Indemnités journalières en plein boom : faut-il s’inquiéter ?
Chaque été, c’est le même refrain : l’Assurance maladie tire la sonnette d’alarme sur la hausse de ses dépenses, surtout à l’approche de l’examen du budget de la Sécurité sociale. Cette année, le constat est sans appel. Les arrêts maladie, eux, sont littéralement en train d’exploser. Entre 2019 et 2023, les dépenses liées aux indemnités journalières ont bondi de près de 28 %. Résultat : 10,2 milliards d’euros versés rien qu’en 2023 pour compenser les arrêts de travail, dont la majorité pour des arrêts de plus de huit jours.
Pourquoi une telle hausse des arrêts maladie ?
- Des salariés plus nombreux et plus âgés.
- Des salaires moyens en hausse.
- Mais surtout, plus d’arrêts, plus fréquents, et souvent plus longs.
La Caisse nationale d’assurance maladie (Cnam) pointe également du doigt le fait qu’un petit nombre de médecins délivre une grande partie des arrêts de longue durée.
Limiter la durée des arrêts, une solution sur la table
Pour tenter de freiner la dérive, la Cnam propose une mesure choc : limiter les arrêts maladie prescrits en ville à 15 jours maximum, et à un mois en cas d’hospitalisation. Au-delà, chaque prolongation devrait passer par une nouvelle consultation médicale, avec une limite de deux mois pour les arrêts renouvelés. “On observe trop d’arrêts prescrits pour des durées excessives, parfois pour des troubles mineurs qui devraient plutôt faire l’objet d’un suivi régulier”, explique Thomas Fatôme, directeur général de la Cnam.

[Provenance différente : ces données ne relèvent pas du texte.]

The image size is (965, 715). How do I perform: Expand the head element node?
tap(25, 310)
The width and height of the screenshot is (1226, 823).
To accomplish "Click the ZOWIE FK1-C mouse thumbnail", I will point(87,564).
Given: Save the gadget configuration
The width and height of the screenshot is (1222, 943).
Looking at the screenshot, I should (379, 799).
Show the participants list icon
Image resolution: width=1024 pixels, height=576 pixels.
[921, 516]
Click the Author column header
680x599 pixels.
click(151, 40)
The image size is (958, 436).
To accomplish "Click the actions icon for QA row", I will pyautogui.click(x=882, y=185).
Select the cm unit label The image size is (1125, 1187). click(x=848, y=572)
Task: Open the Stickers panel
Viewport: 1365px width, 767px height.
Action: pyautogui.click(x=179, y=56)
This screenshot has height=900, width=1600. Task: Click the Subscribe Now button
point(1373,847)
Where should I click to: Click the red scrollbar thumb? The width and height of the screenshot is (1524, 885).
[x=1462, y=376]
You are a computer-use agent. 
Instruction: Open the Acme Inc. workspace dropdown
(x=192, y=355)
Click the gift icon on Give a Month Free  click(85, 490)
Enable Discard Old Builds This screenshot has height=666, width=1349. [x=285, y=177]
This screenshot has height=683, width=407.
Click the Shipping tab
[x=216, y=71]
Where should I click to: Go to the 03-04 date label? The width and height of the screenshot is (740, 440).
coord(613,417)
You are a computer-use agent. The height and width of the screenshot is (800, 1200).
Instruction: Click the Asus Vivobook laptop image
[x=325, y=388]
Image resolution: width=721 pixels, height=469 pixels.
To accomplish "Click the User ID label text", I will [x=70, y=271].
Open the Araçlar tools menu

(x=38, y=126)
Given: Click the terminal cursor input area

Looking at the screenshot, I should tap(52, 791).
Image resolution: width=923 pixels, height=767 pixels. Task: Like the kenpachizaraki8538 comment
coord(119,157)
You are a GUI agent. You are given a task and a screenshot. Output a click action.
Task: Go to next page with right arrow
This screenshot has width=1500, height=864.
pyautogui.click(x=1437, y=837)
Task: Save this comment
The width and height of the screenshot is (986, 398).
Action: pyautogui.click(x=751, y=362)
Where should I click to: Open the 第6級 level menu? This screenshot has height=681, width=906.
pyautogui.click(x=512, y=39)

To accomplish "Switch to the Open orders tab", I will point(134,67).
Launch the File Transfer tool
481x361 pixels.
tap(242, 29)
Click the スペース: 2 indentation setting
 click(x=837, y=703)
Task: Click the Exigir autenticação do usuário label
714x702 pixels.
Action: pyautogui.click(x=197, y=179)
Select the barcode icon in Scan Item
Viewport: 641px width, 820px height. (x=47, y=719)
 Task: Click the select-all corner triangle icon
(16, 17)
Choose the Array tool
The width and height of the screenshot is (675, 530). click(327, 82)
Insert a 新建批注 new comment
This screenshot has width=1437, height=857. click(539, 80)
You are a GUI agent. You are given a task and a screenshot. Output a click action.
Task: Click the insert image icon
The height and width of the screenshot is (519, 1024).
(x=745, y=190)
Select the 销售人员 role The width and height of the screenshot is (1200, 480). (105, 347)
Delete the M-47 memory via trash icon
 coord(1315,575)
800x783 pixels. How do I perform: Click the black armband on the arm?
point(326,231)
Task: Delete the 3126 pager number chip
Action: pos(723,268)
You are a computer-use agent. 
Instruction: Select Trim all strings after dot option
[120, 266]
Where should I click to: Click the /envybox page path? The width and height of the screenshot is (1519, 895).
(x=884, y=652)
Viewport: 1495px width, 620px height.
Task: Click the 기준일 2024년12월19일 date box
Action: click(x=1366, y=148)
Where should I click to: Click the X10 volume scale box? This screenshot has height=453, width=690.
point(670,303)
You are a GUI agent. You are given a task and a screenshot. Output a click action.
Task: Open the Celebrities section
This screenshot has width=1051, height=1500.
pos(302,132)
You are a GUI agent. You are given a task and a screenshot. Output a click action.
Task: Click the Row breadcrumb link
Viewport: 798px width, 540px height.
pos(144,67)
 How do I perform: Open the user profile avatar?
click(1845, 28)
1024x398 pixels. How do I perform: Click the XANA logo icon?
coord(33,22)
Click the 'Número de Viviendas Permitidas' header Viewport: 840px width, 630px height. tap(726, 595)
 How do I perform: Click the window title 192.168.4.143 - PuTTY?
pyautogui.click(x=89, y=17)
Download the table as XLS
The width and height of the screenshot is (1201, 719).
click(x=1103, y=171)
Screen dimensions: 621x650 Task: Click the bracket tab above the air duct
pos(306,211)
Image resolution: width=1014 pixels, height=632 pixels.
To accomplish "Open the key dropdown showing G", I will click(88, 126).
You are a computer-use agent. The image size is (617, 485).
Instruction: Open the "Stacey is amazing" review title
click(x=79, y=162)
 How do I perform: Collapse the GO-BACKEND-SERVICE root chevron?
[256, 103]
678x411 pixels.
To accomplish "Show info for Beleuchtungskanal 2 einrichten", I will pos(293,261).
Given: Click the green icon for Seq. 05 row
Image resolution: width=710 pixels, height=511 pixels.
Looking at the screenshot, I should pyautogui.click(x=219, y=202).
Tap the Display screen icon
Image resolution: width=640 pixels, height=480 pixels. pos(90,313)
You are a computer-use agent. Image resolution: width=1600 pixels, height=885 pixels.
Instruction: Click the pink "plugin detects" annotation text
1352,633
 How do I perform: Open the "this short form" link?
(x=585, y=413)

À ce jour, aucune règle n’encadre strictement la durée des arrêts maladie, mais la tendance est claire : il est temps de serrer la vis.
Lutter contre l’absentéisme : bonus, malus et télétravail au programme
Le rapport ne s’arrête pas là. L’Assurance maladie s’inquiète aussi de l’absentéisme croissant au travail, lié à la fois à des problèmes de santé, mais aussi à des facteurs comme le mal-être, le manque de reconnaissance, ou le vieillissement de la population active.
Parmi les pistes évoquées :
- Un système de bonus/malus pour les entreprises : celles qui parviennent à réduire l’absentéisme pourraient recevoir un bonus, alors que celles qui restent en dehors des clous pourraient être sanctionnées.
- Miser sur le télétravail : pour certains salariés en arrêt, continuer à travailler à distance pourrait être une alternative à l’arrêt maladie classique, si leur état le permet.
“Certaines pathologies ou accidents empêchent de se déplacer mais n’empêchent pas de travailler depuis chez soi. Autant l’encourager, plutôt que de verser des indemnités journalières”, analyse la Cnam.
Vers de nouvelles règles de prise en charge ?
Autre proposition : transférer le financement des sept premiers jours d’arrêt maladie aux entreprises, avec l’instauration d’une journée de carence obligatoire pour décourager les abus. Aujourd’hui, la Sécu prend le relais après trois jours d’absence – parfois couverts par l’employeur, selon les accords d’entreprise.
Un système sous tension, à la recherche d’équilibre
Pour l’Assurance maladie, il y a urgence. Si rien ne change, le déficit pourrait doubler d’ici 2030, passant de 16 à 41 milliards d’euros. Limiter la durée des arrêts, mieux cibler les prescriptions et encourager le télétravail sont donc des pistes sérieusement envisagées pour remettre le système à flot… et tenter de contenir une dérive qui semble, pour l’instant, difficile à enrayer.
À suivre dès la rentrée : le débat parlementaire promet d’être animé autour de ces propositions qui touchent à la fois à la santé, au monde du travail et à l’équilibre de notre protection sociale.